* TEXT BLOCK

┌──

For the 39th year, the Cash Management practice of Ernst & Young LLP (EY US) has conducted a comprehensive survey of US treasury services businesses at top US bank holding companies. With participation by 47 banks, including 80% of the top 20 and 72% of the top 50, the Annual Cash Management Services Survey is considered the barometer for measuring the health of the treasury solutions industry.
With this year’s survey findings reflecting the treasury community’s success in mitigating the financial effects of the COVID-19 pandemic while also emerging prepared to tackle current and future economic headwinds, the phrase “the comeback is always greater than the setback” could not be more accurate in describing the industry’s resilience, initiative, and revenue growth during the last 12 months.
Top findings from this year’s survey include the following:
- Despite last year’s record 4.5% decline in cash management revenue, the industry has made a remarkable recovery, with a 9.0% increase, the largest in the past two decades, and has demonstrated strong fundamental growth across the product suite.
- There’s been consistent growth across peer groups, with the largest banks most adversely impacted by the pandemic-induced downturn strongly rebounding this past year.
- But government programs, inflationary factors and supply chain disruptions have had an impact:
- The benefits of government programs that provided tax credits, loans and loss mitigation to small businesses, large corporations and almost all industries during the pandemic are still working their way through the overall economy due to the timing of the assistance.
- Inflation has continued to increase at levels well above the expectations of policymakers.
- Supply chain disruptions and global geopolitical developments are increasing volatility and uncertainty for corporate treasurers and consumers alike.
- New and emerging product revenue growth is becoming a larger share of revenue.
- The future impact of increases in interest rates, inflationary costs and pricing pressures are shaping cash management strategy going forward.
- Purchasing card revenue, which suffered the second-largest percentage decline in 2020 behind retail lockbox, rebounded dramatically, representing approximately 38.0% of total recognized revenue.
- Robust growth is realized by electronic products, including wire transfer and information reporting, while the largest revenue decline in dollar terms was demand deposit accounts (DDAs), with revenue falling by US$116m and industry outflows.
Total fee-equivalent revenue is rising to record levels
Treasury’s role in managing the repercussions of the pandemic on cash, liquidity and risk has been very effective, as the 9.0% growth calculated for 2021 increased fee-equivalent revenue to approximately US$19.3b. If the respondent forecast for a 3.5% increase in 2022 is achieved, total fee-equivalent revenue for the top 100 banks will increase to about US$20b, an industry-high watermark as measured by our survey.

└──

* STORED DATA

┌──

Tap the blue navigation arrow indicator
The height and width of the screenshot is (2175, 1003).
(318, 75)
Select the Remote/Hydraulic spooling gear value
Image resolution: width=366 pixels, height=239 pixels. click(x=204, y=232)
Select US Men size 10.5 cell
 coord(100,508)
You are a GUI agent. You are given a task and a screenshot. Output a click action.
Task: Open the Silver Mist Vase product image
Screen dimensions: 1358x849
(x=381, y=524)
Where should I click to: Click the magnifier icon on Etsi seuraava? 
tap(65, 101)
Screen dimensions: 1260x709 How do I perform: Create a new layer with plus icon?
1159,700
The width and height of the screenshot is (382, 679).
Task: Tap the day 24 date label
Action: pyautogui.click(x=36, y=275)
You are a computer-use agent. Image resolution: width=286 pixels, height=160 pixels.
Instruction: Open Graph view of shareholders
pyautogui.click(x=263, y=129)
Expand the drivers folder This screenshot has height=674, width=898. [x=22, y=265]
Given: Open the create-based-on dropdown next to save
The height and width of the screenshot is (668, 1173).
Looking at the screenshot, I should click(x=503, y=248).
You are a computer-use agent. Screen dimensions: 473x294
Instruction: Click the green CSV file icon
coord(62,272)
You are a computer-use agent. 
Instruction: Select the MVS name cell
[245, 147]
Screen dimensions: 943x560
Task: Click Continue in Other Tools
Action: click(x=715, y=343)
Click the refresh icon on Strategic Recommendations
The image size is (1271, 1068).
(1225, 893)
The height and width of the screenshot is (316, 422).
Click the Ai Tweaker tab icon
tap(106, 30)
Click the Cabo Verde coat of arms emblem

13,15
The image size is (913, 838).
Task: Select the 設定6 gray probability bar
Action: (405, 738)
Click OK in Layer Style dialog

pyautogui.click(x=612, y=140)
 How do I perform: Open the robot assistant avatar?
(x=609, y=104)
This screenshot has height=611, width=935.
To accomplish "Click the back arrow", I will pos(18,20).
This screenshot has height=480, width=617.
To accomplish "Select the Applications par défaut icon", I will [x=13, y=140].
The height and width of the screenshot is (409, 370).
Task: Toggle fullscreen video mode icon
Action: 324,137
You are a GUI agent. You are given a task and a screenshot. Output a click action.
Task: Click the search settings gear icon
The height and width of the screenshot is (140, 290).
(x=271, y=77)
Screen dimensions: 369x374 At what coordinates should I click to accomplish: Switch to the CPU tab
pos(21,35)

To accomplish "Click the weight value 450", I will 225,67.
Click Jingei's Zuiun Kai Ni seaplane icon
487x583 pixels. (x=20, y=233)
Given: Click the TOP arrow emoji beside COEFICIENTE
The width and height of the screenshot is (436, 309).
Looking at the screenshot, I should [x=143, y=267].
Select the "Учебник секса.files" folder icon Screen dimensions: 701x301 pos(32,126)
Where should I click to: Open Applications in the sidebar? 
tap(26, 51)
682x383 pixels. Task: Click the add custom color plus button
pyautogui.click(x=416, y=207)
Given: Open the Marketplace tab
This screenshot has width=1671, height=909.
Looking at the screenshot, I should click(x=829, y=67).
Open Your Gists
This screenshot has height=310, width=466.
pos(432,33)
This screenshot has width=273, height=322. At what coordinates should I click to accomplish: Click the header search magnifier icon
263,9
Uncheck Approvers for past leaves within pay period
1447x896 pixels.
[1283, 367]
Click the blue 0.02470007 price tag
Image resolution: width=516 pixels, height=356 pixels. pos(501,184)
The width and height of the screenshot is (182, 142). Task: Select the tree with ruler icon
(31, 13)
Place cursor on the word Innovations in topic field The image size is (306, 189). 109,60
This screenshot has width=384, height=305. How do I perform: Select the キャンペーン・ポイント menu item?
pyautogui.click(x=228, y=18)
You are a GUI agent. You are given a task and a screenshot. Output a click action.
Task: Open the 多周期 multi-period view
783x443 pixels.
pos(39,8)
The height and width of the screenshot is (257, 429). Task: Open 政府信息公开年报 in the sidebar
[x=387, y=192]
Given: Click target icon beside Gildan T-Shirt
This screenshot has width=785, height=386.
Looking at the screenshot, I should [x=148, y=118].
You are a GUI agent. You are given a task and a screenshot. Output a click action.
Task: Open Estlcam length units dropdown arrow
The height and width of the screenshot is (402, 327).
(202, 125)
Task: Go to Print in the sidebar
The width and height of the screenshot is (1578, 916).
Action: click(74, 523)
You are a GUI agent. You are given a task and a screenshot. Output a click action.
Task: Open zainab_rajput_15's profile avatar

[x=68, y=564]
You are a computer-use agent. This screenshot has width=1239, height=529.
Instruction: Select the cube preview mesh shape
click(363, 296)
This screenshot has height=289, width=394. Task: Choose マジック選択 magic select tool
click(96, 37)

└──

* TASK OBJECTIVE
Reproduce the cash management survey passage above verbatim, from "With this year’s" to "this past year.".

* RESULT OF THIS EXERCISE
With this year’s survey findings reflecting the treasury community’s success in mitigating the financial effects of the COVID-19 pandemic while also emerging prepared to tackle current and future economic headwinds, the phrase “the comeback is always greater than the setback” could not be more accurate in describing the industry’s resilience, initiative, and revenue growth during the last 12 months.
Top findings from this year’s survey include the following:
- Despite last year’s record 4.5% decline in cash management revenue, the industry has made a remarkable recovery, with a 9.0% increase, the largest in the past two decades, and has demonstrated strong fundamental growth across the product suite.
- There’s been consistent growth across peer groups, with the largest banks most adversely impacted by the pandemic-induced downturn strongly rebounding this past year.